Sharon*, une enseignante d’histoire au secondaire, approche de la retraite et a cotisé régulièrement à son régime enregistré d’épargne-retraite (REER) pendant presque toute sa carrière. Elle apprécie la déduction fiscale dont elle bénéficie chaque année, et elle est rassurée de savoir qu’une fois à la retraite, elle pourra compter sur un revenu en plus de sa pension. Toutefois, à mesure que la date de son départ à la retraite approche, elle commence à se poser des questions sur la prochaine étape : le fonds enregistré de revenu de retraite (FERR). Elle se demande notamment combien de temps à l’avance elle doit commencer à planifier la conversion de son REER.

Ensemble de lignes:
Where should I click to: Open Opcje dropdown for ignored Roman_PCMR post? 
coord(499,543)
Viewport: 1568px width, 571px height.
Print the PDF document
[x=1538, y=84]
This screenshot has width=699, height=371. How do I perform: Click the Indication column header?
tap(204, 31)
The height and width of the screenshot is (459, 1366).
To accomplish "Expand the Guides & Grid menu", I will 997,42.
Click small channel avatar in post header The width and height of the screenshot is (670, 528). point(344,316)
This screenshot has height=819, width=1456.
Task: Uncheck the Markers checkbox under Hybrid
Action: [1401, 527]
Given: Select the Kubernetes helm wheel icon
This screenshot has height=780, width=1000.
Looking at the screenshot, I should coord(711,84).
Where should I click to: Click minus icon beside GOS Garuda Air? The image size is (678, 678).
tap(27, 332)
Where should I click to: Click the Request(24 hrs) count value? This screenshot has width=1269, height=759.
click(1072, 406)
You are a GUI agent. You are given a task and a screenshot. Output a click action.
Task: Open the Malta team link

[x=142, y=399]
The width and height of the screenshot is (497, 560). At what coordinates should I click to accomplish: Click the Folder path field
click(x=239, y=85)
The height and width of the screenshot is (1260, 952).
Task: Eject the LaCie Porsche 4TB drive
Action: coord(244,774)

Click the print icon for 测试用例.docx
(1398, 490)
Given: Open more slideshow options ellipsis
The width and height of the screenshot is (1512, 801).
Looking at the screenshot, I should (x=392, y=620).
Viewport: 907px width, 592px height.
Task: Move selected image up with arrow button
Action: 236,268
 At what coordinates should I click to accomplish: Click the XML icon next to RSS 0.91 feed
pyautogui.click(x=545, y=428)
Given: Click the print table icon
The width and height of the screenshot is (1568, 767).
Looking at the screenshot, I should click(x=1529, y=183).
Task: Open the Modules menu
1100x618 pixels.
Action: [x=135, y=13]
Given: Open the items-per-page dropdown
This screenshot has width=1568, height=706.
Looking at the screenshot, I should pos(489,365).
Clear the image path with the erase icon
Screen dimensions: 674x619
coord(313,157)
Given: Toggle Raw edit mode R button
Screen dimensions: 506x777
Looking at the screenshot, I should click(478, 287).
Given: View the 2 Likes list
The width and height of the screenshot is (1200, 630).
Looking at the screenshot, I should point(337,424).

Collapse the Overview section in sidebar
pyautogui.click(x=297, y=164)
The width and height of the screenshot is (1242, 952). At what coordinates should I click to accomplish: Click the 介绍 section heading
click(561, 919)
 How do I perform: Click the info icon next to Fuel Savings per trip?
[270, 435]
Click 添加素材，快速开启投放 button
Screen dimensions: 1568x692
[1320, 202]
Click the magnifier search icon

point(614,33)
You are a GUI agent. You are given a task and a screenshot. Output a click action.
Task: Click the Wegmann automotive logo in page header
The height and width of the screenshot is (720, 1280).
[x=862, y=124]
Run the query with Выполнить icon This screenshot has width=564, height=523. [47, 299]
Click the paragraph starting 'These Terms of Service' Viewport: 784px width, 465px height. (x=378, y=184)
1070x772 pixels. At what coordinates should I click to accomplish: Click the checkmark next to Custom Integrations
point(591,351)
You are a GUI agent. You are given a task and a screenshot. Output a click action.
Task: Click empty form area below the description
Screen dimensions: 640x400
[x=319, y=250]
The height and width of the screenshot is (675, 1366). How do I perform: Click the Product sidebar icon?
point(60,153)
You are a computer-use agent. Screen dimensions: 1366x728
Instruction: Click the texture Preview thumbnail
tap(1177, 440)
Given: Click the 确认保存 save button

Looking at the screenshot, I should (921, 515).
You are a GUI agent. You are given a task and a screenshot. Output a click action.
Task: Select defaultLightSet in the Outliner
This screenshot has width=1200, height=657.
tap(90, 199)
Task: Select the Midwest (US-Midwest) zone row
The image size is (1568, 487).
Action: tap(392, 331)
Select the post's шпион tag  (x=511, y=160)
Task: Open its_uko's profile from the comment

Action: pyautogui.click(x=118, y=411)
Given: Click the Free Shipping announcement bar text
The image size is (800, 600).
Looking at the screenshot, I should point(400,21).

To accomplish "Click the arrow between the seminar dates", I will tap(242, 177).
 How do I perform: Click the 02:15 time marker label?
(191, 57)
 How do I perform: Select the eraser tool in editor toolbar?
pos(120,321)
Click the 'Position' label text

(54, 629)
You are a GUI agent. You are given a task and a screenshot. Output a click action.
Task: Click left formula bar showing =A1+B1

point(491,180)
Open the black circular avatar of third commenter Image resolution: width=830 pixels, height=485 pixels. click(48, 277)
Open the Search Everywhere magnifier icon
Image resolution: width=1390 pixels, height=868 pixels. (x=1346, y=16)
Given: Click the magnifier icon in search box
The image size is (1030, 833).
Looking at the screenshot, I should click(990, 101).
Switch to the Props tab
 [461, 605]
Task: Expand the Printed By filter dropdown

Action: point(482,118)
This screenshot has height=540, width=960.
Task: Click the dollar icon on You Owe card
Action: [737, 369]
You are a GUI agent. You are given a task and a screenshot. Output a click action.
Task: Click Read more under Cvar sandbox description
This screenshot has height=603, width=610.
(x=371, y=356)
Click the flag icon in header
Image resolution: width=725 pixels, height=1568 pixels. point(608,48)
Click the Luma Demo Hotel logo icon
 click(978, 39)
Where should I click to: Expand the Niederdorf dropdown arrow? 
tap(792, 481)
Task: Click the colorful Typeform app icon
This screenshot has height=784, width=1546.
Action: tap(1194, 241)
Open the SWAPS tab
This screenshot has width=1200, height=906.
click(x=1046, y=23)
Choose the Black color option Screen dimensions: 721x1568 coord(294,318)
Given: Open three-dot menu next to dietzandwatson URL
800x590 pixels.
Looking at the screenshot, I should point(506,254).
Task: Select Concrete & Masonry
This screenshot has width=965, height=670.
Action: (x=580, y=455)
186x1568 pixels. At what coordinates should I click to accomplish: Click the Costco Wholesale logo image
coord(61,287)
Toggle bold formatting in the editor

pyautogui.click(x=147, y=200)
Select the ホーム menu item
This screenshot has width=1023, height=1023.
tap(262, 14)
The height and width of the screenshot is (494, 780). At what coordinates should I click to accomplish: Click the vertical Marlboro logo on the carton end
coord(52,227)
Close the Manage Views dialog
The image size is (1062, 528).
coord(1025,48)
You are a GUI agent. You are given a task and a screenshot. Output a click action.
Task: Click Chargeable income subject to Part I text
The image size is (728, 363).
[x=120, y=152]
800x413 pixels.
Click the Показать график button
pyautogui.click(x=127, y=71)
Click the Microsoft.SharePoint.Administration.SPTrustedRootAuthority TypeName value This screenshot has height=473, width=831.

Activités:
[a] Reproduisez le passage du texte sur la retraite de Sharon depuis « Sharon*, une enseignante » jusqu'à « de son REER. » inclus.
[b] D'après le texte sur la retraite de Sharon, quel métier exerce-t-elle ?

Réponses rédigées:
[a]
Sharon*, une enseignante d’histoire au secondaire, approche de la retraite et a cotisé régulièrement à son régime enregistré d’épargne-retraite (REER) pendant presque toute sa carrière. Elle apprécie la déduction fiscale dont elle bénéficie chaque année, et elle est rassurée de savoir qu’une fois à la retraite, elle pourra compter sur un revenu en plus de sa pension. Toutefois, à mesure que la date de son départ à la retraite approche, elle commence à se poser des questions sur la prochaine étape : le fonds enregistré de revenu de retraite (FERR). Elle se demande notamment combien de temps à l’avance elle doit commencer à planifier la conversion de son REER.

[b] Elle est enseignante d'histoire au secondaire.